Investing.com — JPMorgan merilis catatan mengenai kinerja dolar AS (USD), menekankan bahwa pandangan bearish mereka didasarkan pada faktor-faktor fundamental. Penguatan mata uang Asia baru-baru ini minggu ini telah memunculkan spekulasi tentang kemungkinan kesepakatan nilai tukar (FX) menjadi bagian dari negosiasi perdagangan yang sedang berlangsung.

Bank tersebut mencatat bahwa investasi besar dalam aset AS oleh eksportir Asia dengan surplus posisi investasi internasional bersih (NIIP), dikombinasikan dengan sinyal kebijakan Tiongkok yang menunjukkan penurunan penetapan USD/CNY, mengindikasikan bahwa USD kemungkinan akan melemah terhadap mata uang Asia.

Analisis JPMorgan menunjukkan bahwa jika tren penguatan mata uang Asia berlanjut, hal ini akan mendukung pandangan positif mereka terhadap Euro terhadap dolar AS (EUR/USD) dan menguntungkan mata uang siklikal di kawasan tersebut, seperti dolar Australia (AUD).
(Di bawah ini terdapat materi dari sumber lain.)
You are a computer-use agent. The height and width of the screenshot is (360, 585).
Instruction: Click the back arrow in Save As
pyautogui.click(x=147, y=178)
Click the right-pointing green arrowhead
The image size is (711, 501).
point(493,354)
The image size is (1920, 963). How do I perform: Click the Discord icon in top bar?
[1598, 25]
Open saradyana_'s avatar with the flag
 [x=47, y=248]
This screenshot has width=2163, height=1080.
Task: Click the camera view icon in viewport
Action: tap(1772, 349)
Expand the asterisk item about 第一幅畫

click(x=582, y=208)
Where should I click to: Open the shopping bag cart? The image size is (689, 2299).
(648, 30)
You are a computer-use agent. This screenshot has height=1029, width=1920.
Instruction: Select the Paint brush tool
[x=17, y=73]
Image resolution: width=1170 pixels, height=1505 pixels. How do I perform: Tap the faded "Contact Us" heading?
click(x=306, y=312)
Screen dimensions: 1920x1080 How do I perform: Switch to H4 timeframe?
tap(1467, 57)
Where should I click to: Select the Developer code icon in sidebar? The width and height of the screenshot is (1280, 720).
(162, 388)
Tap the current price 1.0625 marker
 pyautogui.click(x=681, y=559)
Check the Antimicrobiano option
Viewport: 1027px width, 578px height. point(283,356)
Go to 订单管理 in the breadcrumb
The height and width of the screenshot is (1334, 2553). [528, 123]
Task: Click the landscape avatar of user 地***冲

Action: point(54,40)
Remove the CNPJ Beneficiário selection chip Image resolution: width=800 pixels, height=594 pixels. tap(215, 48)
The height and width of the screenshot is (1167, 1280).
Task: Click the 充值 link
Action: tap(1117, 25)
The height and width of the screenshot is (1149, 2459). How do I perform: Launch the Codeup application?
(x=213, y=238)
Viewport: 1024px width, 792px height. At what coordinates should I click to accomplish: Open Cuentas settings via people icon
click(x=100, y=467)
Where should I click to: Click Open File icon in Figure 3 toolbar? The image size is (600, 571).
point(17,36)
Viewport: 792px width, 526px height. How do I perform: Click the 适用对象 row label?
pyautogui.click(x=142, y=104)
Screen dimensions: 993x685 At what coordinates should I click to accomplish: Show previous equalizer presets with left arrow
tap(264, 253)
Mereka juga memperkirakan bahwa harga minyak yang lebih rendah akan meningkatkan kinerja negara-negara pengimpor energi. Namun, yen Jepang (JPY) diprediksi akan berkinerja lebih buruk jika dibandingkan dengan mata uang siklikal ini.

Merefleksikan tren mata uang di masa lalu, JPMorgan menunjukkan bahwa pada 2019, mata uang beta tinggi, terutama yang berada di pasar berkembang (EM) di Asia, mengalami kenaikan signifikan. Kinerja yang unggul ini terjadi antara pengumuman pertemuan AS-Tiongkok dan acara itu sendiri, menunjukkan pola yang mungkin akan terlihat lagi dalam konteks perkembangan saat ini.